Using service containers #152

jenstroeger · 2022-07-07T11:13:12Z

I tried out the harden-runner action (based on this repo) and

with:
  egress-policy: audit

and it worked, until I added a PostgreSQL service container to run a few tests. It looks like traffic to that container is blocked? I tried to add

allowed-endpoints: >
  localhost:5432  # `postgres:5432` doesn’t work either

but neither of these two worked. It’s a private organization and I don’t have the privileges to install the app to check the egress audit log.

I disabled the step, and all tests pass just fine.
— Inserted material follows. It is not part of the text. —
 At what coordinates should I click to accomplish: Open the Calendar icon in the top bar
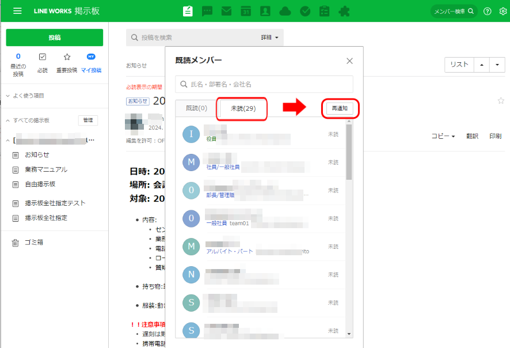246,11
How do you recommend to proceed?

Much thanks!

The text was updated successfully, but these errors were encountered:

Fich0Gl · 2022-07-07T11:52:33Z

other variants of this are 127.0.0.1:5432 and 0.0.0.0:5432. I don't know if it is worth trying, the best way to debug this would be to add the Harden Runner App to check whether the port is open or not.
I'll do further investigation about this

varunsh-coder · 2022-07-07T14:00:02Z

Sorry to hear that the traffic to the service container is blocked. That is not expected. Both in audit and block mode, localhost traffic is not supposed to be blocked.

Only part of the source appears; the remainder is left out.